**** Extract provided

Barreca Vineyards

Barreca Vineyards

From Vine to Wine since 1986

Mushrooms in the Chips

The rains came and don’t show any sign of going away.  If you are anything like me, you noticed mushrooms popping up all over in this weather.  Since I have imported a lot of mulch into my vineyard over the last couple of years, I am seeing more and different mushrooms than ever before.  To understand these mushrooms I visited Joe Petrucelli who has done more with mushrooms on his farm, Lakeview Organics, than anyone else I could think of.

King Stropharia under Comfrey near apples

Joe told me last year that he had spread some wood chips from cottonwood trees in his orchard.  We looked over a swath of chips that had many different kinds of trees and plants in it. I noticed probably the biggest and healthiest clump of comfrey that I had ever seen.  Joe told me that it had grown back in just the last couple of weeks.  He had to cut it off because it was so tall previously that it was shading a young apple tree.  Some of the young trees, on this strip were so loaded with apples that they were bending to the ground.  Clearly this was a very fertile strip of land.

But if you looked at the ground itself, it was still covered in wood chips.  Grass and weeds were not filling in.  But mushrooms were popping up in many places.  Whatever was going on here was more than meets the eye.  And that is the basic mystery of mushrooms, they are the fruiting body of a network of mycelia, the vegetative part of a fungus, consisting of a network of fine white filaments (hyphae). (Oxford Dictionary) We mostly think of them as either edible or not, psychedelic or poisonous etc.  But in most ways they are the tip of the iceberg – so to speak – of a vast underground biochemical process that is transforming wood chips and other cellulose materials into the fertile ground we were seeing the results of on the surface.

********
**** Raw data

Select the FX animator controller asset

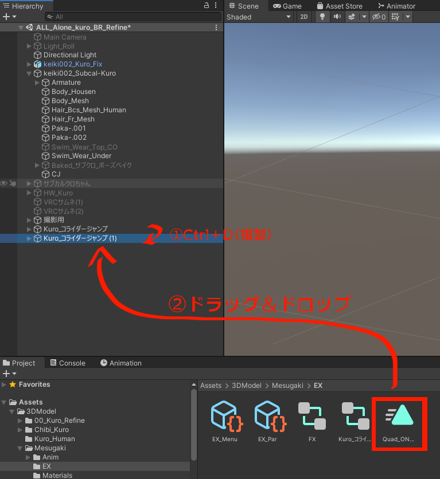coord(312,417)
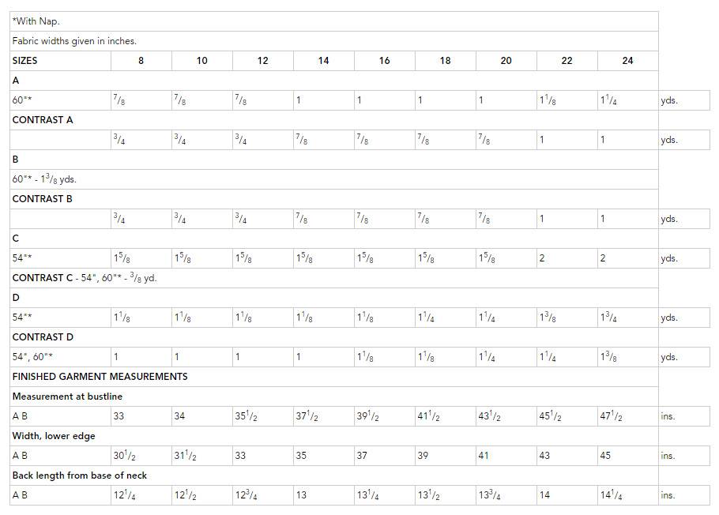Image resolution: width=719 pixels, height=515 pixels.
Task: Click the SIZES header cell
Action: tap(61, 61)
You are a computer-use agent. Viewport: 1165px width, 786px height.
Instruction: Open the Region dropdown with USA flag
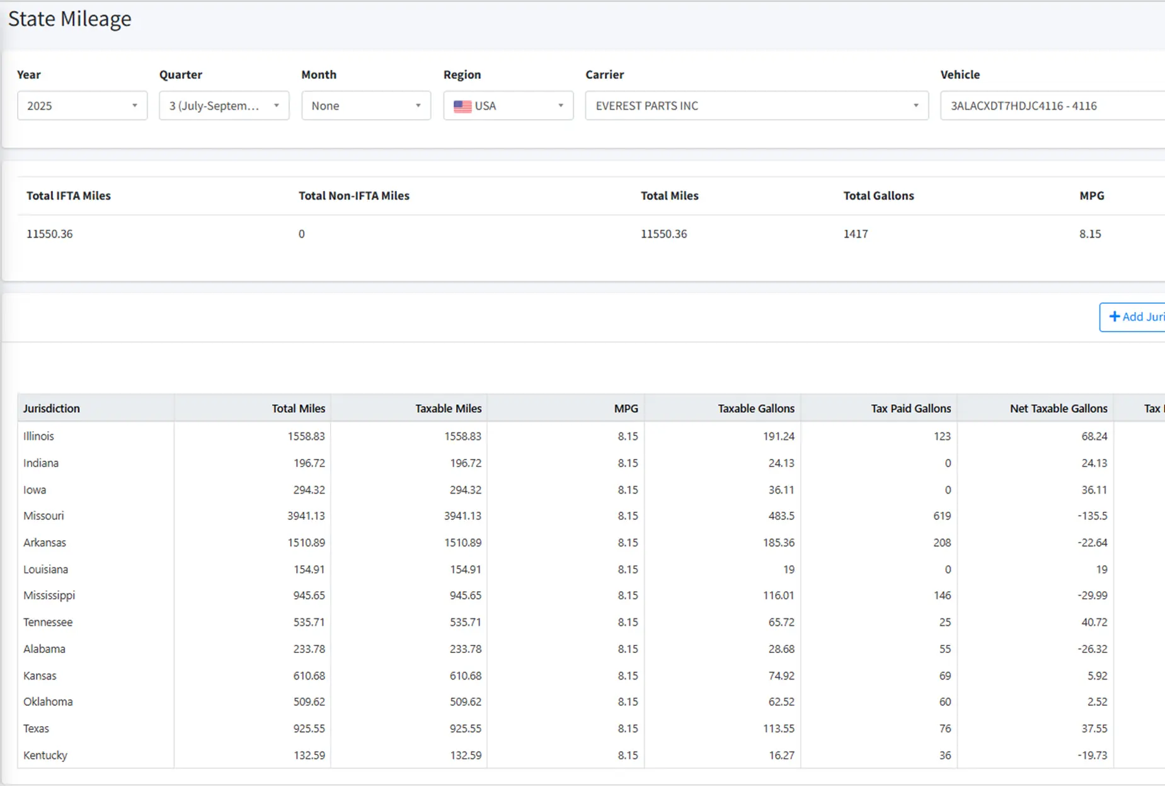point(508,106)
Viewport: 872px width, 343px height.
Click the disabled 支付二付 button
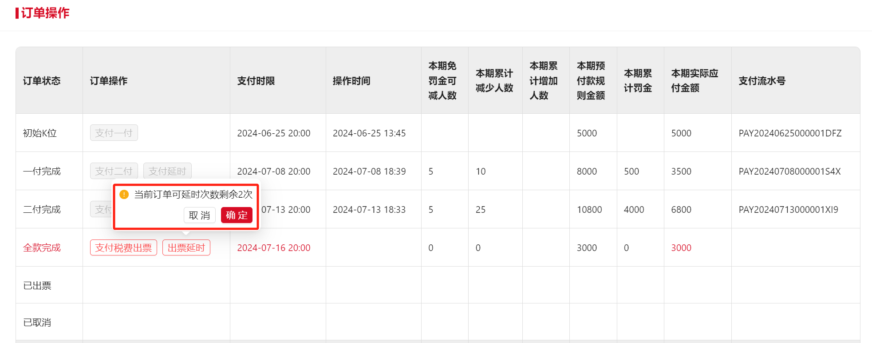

********

### Questions to answer
(1) In the text about mushrooms in the wood chips, write out the part that begins at the words "But if you looked" and stops after "on the surface.", swapping "iceberg" for "glacier".
(2) According to the text about mushrooms in the wood chips, what kind of trees did the wood chips Joe spread in his orchard come from?

### Your responses
(1)
But if you looked at the ground itself, it was still covered in wood chips.  Grass and weeds were not filling in.  But mushrooms were popping up in many places.  Whatever was going on here was more than meets the eye.  And that is the basic mystery of mushrooms, they are the fruiting body of a network of mycelia, the vegetative part of a fungus, consisting of a network of fine white filaments (hyphae). (Oxford Dictionary) We mostly think of them as either edible or not, psychedelic or poisonous etc.  But in most ways they are the tip of the glacier – so to speak – of a vast underground biochemical process that is transforming wood chips and other cellulose materials into the fertile ground we were seeing the results of on the surface.

(2) Cottonwood trees.